As your obstetrician, it is my goal and responsibility to help you make the best decisions to improve your health and your baby’s safety during your pregnancy, delivery, and the postpartum period. My practice approach is to use the latest advances in modern obstetrics. There is no doubt that modern obstetrical advances have significantly decreased the incidence of maternal and fetal complications, but there is also much we do not understand, and therefore there are no hard fast rules for managing pregnancies.  The following information should clarify my position and is meant to address some commonly asked questions. Please review this information carefully and let me know if you feel uncomfortable in any way with my approach as outlined below.

* Although I do not attend homebirths, I support patients who choose this option and work with their midwives. I like a dark room for delivery but unfortunately, our labor rooms are not equipped for water births.

* I encourage birth plans which help patients organize their thoughts  about delivery before labor starts. There are few things I object to for healthy patients, but ultimately its your decision and we cannot force any care on you that you do not desire.

* Doulas and labor coaches are allowed & encouraged and are thought to be of great benefit to patients, partners and nurses.

* IV access during labor is optional in normal labor, but is strongly encouraged when there are risk factors such as hypertension, bleeding, VBAC etc, in case emergency medications need to be administered. Healthy women should be able to drink and do not always need IV fluids, which may hinder their mobility.
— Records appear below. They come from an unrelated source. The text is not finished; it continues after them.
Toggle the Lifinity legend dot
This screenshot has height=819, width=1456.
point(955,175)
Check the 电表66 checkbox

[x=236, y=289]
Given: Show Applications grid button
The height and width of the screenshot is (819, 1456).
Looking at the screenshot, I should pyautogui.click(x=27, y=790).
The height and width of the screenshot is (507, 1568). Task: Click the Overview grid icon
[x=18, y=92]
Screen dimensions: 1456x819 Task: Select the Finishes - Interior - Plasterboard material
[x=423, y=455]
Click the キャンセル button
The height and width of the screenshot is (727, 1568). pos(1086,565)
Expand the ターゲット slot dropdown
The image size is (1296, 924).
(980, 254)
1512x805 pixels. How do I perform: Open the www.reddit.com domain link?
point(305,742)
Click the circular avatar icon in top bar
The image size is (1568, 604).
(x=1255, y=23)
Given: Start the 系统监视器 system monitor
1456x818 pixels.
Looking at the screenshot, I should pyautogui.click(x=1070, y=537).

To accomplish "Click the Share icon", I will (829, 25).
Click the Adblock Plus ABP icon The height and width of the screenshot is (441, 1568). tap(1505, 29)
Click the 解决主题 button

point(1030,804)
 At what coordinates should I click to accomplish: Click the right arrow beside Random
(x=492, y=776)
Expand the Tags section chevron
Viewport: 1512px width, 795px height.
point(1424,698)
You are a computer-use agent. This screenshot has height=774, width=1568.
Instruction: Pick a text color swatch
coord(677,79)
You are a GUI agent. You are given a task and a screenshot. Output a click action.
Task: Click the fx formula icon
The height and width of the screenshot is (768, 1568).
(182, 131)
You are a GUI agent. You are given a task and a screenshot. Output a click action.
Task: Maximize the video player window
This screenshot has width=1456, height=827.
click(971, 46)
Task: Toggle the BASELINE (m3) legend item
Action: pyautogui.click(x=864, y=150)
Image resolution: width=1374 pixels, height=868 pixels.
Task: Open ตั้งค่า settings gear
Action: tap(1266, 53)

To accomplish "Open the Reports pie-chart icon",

* Continuous monitoring of normal, healthy women has not been shown to improve outcomes, as long as there is an initially reassuring fetal heart tracing. Intermittent monitoring is however recommended during labor.

* Rupture of membranes may become helpful or necessary during your labor, but also carries some risks. The decision as to whether and when to perform this procedure will involve a discussion between us at that time.

* Epidural anesthesia is optional and available at all times. Although relatively safe, it does likely increase the rate of C sections as they often hinder movement which facilitates fetal descent and may cause drops in blood pressure which may result in fetal distress. Some women experience severe headaches afterwards requiring and injection into the spinal column to stop the leaking of spinal fluid.

* I perform most vaginal deliveries on a standard labor and delivery bed, however there are exceptions and depend on maternal comfort and labor progress. We try to find the position that benefits the mother and baby the most.

* Episiotomy is a surgical incision made at the vaginal opening just before the baby’s head is delivered in order to speed up delivery in an emergency situation, such as a prolonged drop in the fetal heart rate. It is not performed routinely.

* I will clamp the umbilical cord after it stops pulsating, unless there is an emergency which requires moving the baby for resuscitation.

* Normal pregnancies progress thru 42 weeks.  If it goes beyond this we will offer induction, or biweekly monitoring due to somewhat higher risks. Some studies also suggest that there may be a decreased risk of C section if inductions are done after 41 wks, so this option will be offered.

* Compared to the national average, I have a very low c-section rate. However, a c-section may become necessary at any time during labor due to maternal or fetal concerns. 

I look forward to collaborating with you in your care.